The bill’s preamble justifies the measure with the claim that “the national community of professionals in education, social work, health, mental health, and counseling has determined that there is no scientifically valid evidence … that conversion therapy is effective or that an individual's sexual orientation or gender identity can be changed by conversion therapy.”
Both the bill and the Post article sweepingly include both conventional cognitive or “talk” therapy, which is the treatment of choice for those who willingly seek to change their own abnormal sexual attractions. Both discredited aversion methods used in the past to deter with electric shocks convicted child molesters and homosexuals when their activities were deemed criminal.
Neither the bill’s framers nor the news story consider the possibility of people wanting such treatment. “LGBTQ people are born perfect,” the bill’s sponsor, Rep. Ted Lieu, D-CA, told the Post. “There is nothing to treat them for.”
Nonetheless, an organization of licensed therapists exists who do treat clients wishing to be freed of same-sex attraction or gender dysphoria (as discomfort with one’s biological gender is termed by the psychotherapeutic community). The Alliance for Therapeutic Choice and Scientific Integrity calls its members “principled advocates for persons with unwanted sexual attractions.”
A leading practitioner was Dr. Joseph Nicolosi. “Gays don’t like the idea that their lifestyle is based on childhood trauma and that this trauma is treatable,” Dr. Nicolosi told LifeSiteNews before he died a month ago. Nicolosi said he and his team at the Thomas Aquinas Psychological Clinic in Encino, California, have successfully treated “thousands” for same-sex attraction, including many teens.
The treatment includes talk therapy with EMDR (Eye Movement Desensitization and Reprocessing). This was developed after the Vietnam War to treat Post Traumatic Stress Syndrome to de-traumatize combat memories. Nicolosi’s treatment premise was that homosexuality is caused by a weakened sexual identity flowing from an inadequate identification with the patient’s parent of the same sex.

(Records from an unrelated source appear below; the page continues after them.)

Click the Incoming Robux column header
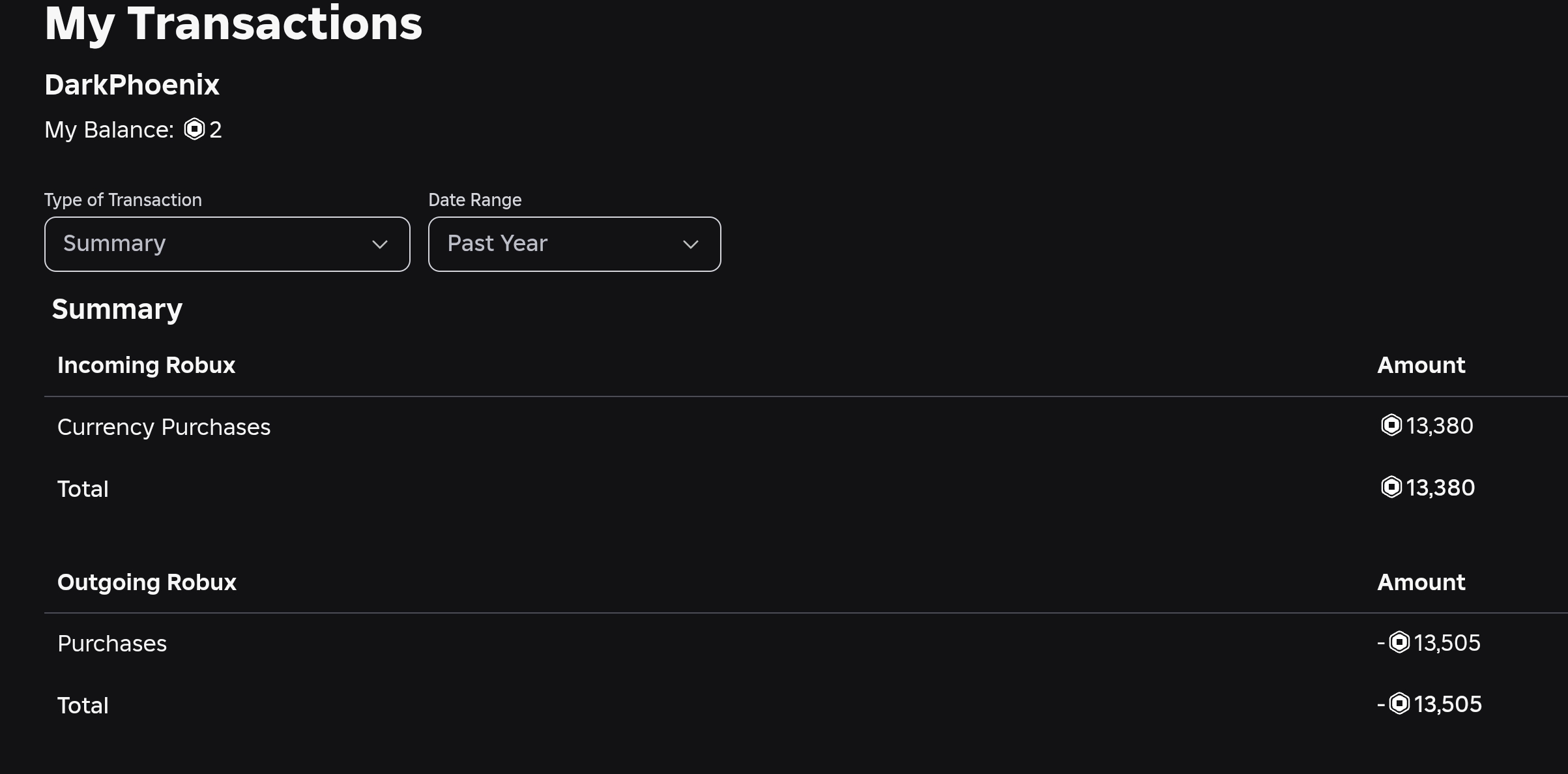This screenshot has height=774, width=1568. pos(146,365)
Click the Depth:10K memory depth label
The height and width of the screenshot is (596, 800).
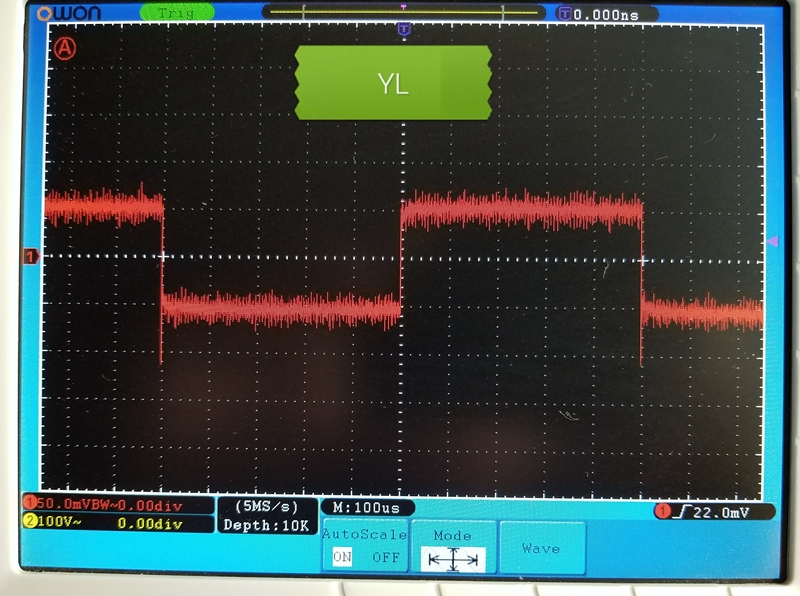tap(267, 525)
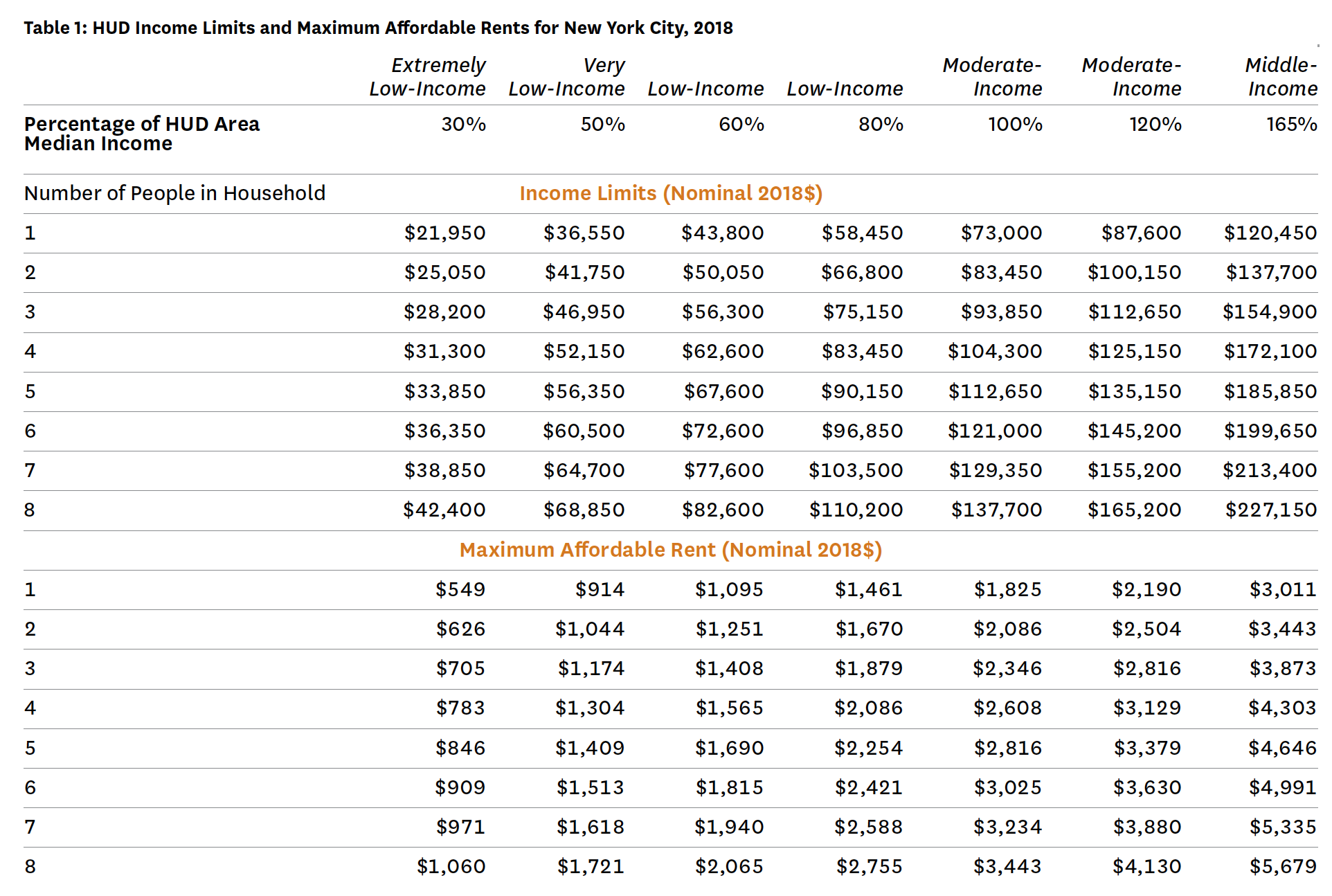Select the $2,086 rent under Low-Income 80%
This screenshot has width=1332, height=896.
(868, 708)
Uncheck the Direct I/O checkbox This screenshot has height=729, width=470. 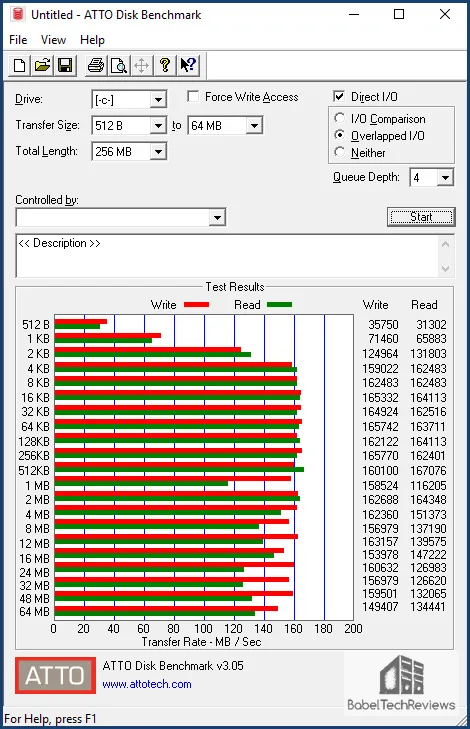pos(339,97)
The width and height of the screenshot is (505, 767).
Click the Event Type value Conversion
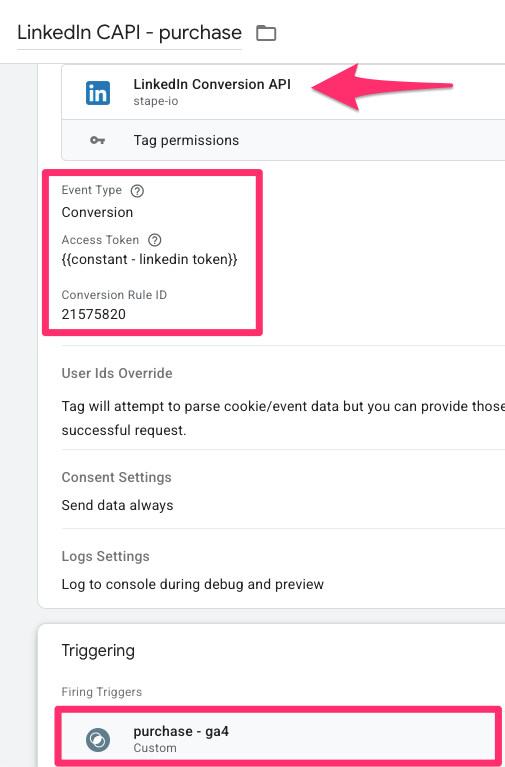click(x=97, y=212)
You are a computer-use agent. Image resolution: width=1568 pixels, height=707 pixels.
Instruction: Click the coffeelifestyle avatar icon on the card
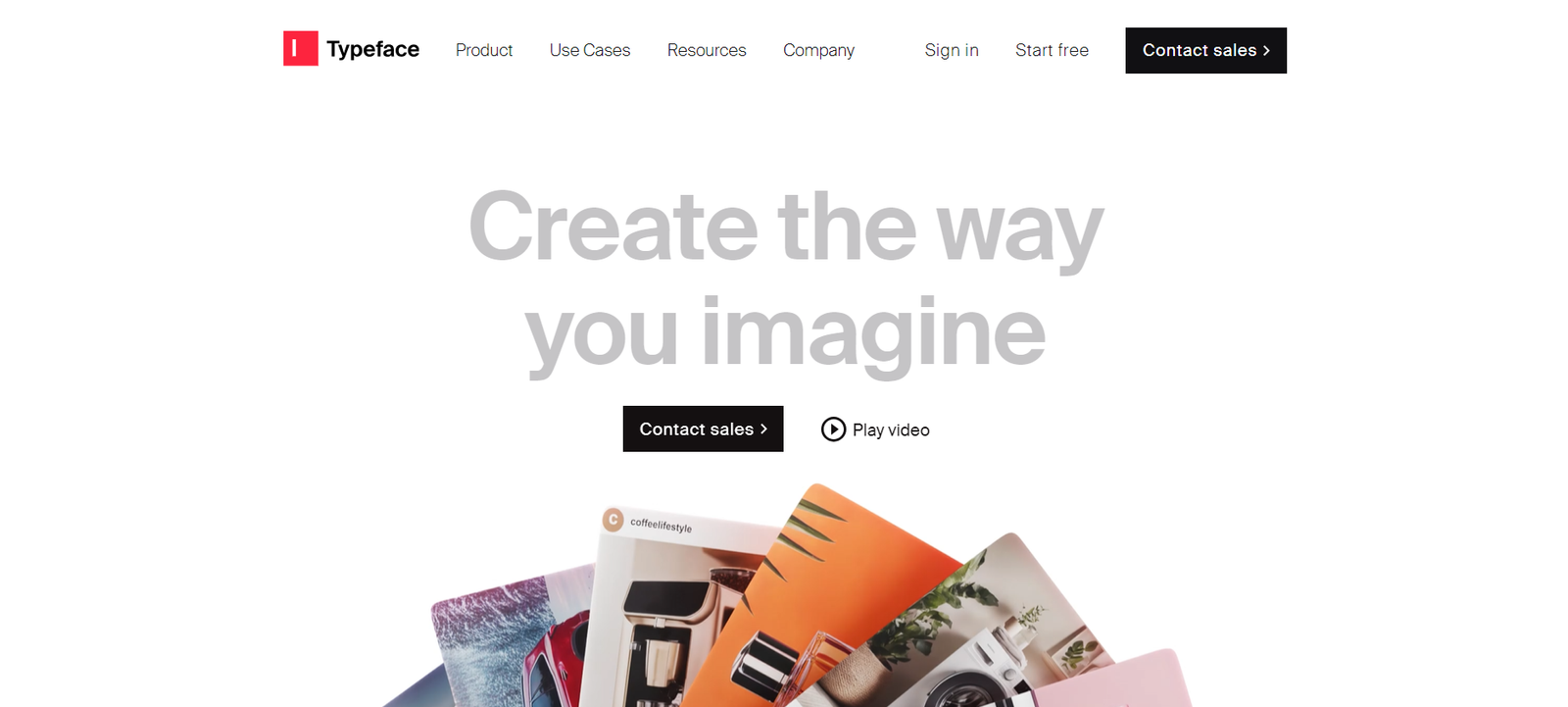[x=613, y=519]
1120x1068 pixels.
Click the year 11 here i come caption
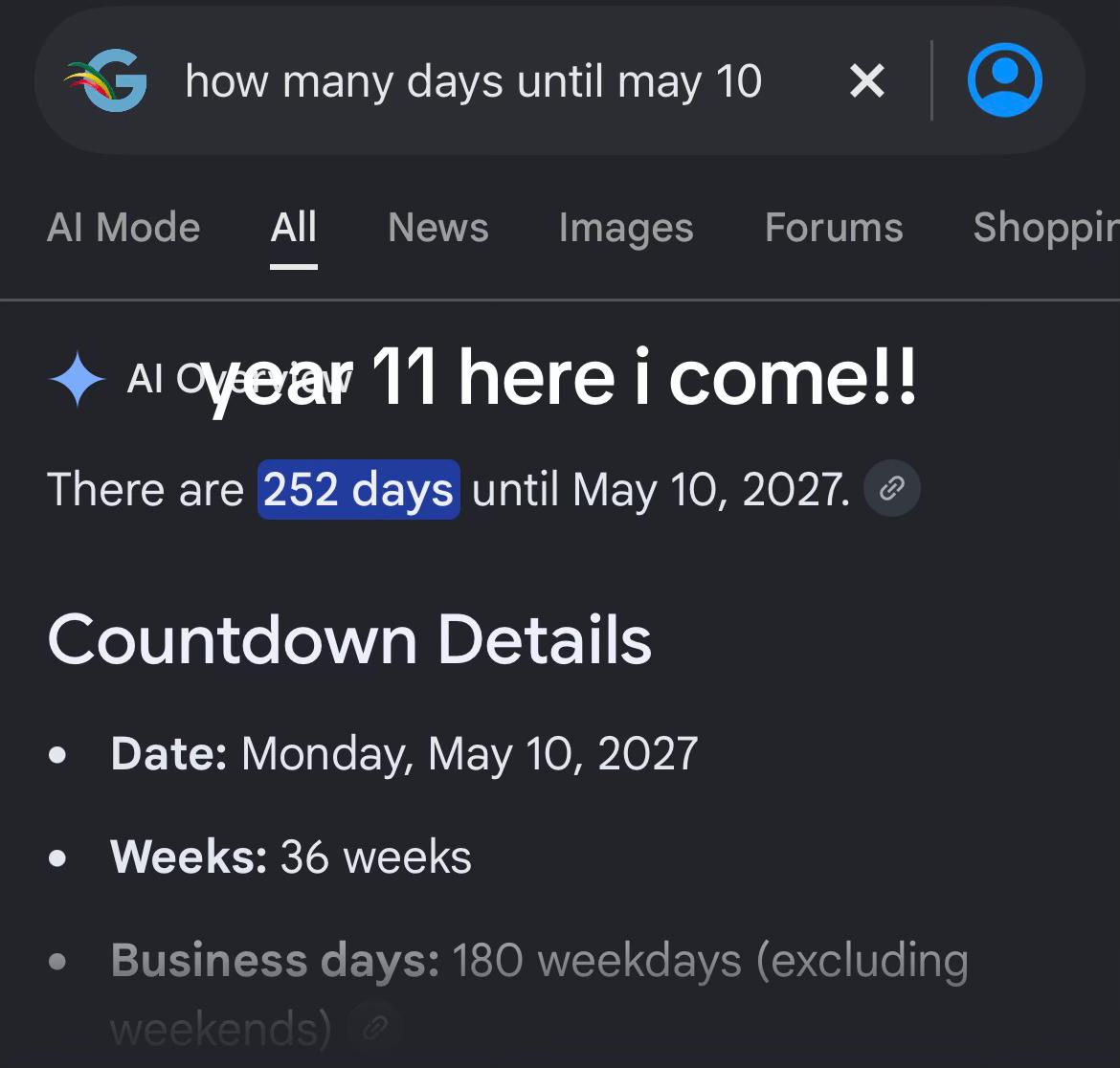tap(561, 379)
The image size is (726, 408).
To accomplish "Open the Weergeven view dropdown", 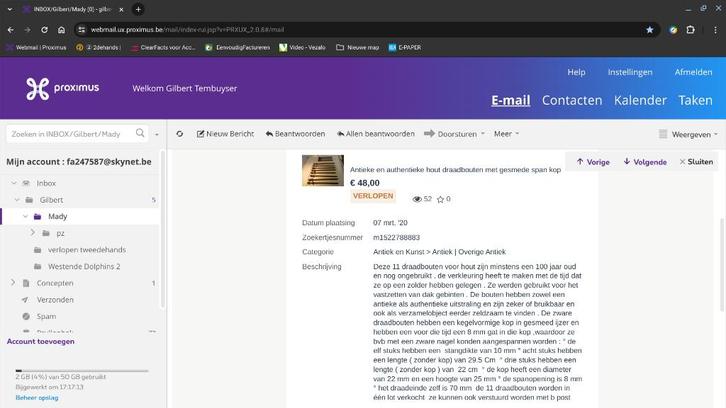I will click(688, 134).
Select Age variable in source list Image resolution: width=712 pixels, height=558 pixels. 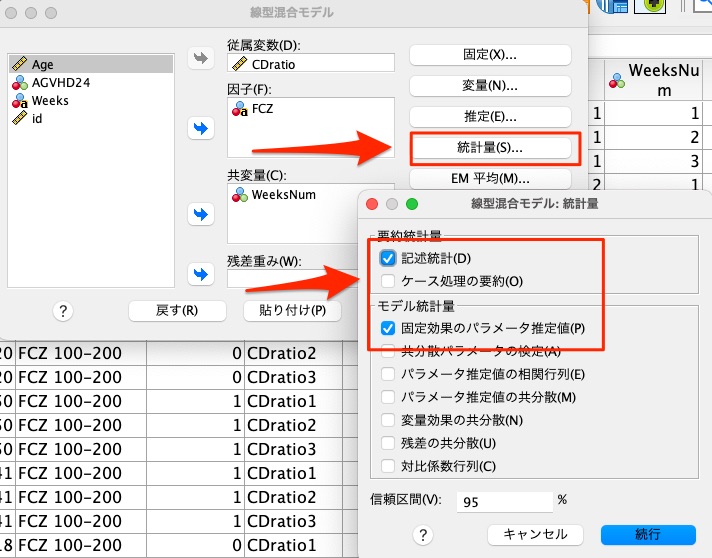[43, 65]
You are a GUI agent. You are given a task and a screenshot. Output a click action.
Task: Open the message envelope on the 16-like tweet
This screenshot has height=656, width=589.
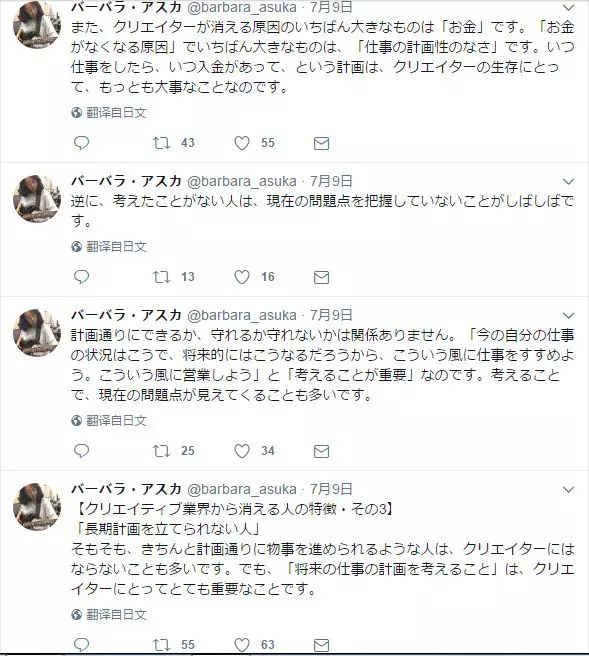(x=321, y=277)
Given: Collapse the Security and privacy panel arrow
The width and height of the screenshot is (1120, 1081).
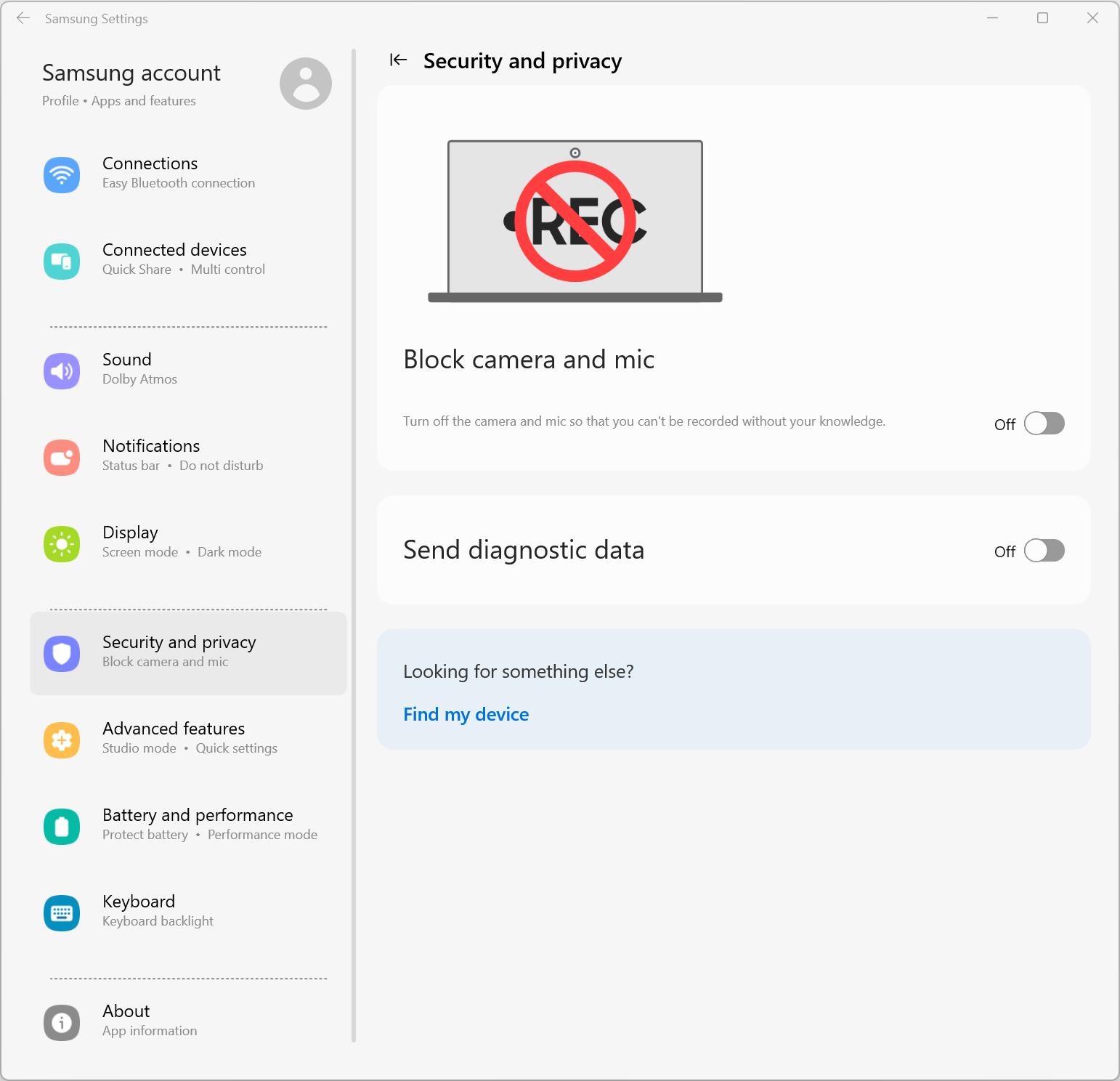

There is research indicating people can change their sexual orientation, especially with religious motivation, but two who conducted such research, psychotherapists Robert L. Spitzer and Warren Throckmorton, were attacked by their professions until they recanted.
Also resisting the LGBT machine is the American Association of Christian Therapists. During the successful campaign for California’s version of the anti-conversion therapy bill (sponsored by Lieu as a state senator), the AACC issued a statement indicating it was neither for nor against conversion therapy. “However, what does alarm us is the blatant disregard for faith values and the unnecessary restrictions that will be placed on clients and their families.”
The AACC noted that “thousands of children … are devastated by sexual abuse every year and the trauma of the experience frequently leaves them anxious and confused about their sexual identities. They must be given the unrestricted opportunity to freely discuss the nature of the abuse and any same-sex attractions that may have developed because of it.”
There is evidence that same-sex attractions experienced during the teenage years are often abandoned. After surveying 10,000 teenagers, the University of North Carolina’s National Longitudinal Study of Adolescent Health reported that the vast majority of 16-year-olds who reported only same-sex sexual attractions reported only heterosexual attractions a year later.
Concludes the AACC, on behalf of its 50,000 members: “The intent of this misguided legislation is one thing, but the potential effects on the practice of counseling and other unseen consequences are alarming.”